Por fim, a PL também é fundamental na análise de dispositivos com defeito, que ainda fazem parte do controle de qualidade. Um dispositivo pode falhar em campo. Uma seção do seu monitor pode não funcionar corretamente. Isso pode acontecer em nível industrial ou até mesmo em uma agência como a NASA, onde a falha de um dispositivo pode ser muito cara. Os pesquisadores usam a PL para entender por que o componente falhou, para que possam corrigi-lo nas etapas de desenvolvimento ou fabricação.
HORIBA oferece o Espectrômetro Óptico para Microscópio MicOS, parte de suas Soluções Padrão para Espectroscopia em Microscópio (SMS), para realizar essas e outras análises. Trata-se de uma plataforma de microespectrômetro modular, versátil e com excelente custo-benefício para fotoluminescência em estado estacionário e de tempo de vida.

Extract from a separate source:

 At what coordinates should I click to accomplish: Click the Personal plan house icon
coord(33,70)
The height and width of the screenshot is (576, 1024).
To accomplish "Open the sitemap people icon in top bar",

O MicOS combina uma cabeça de microscópio personalizada de alto rendimento com um espectrômetro de imagem de alto desempenho com tripla grade de difração, que pode acomodar até três detectores diferentes. HORIBA pode personalizar o MicOS com diversas fontes de luz e detectores para atender às necessidades da pesquisa em questão. O MicOS integra microscopia e espectroscopia de fotoluminescência, proporcionando um acoplamento ideal desde a amostra até o detector.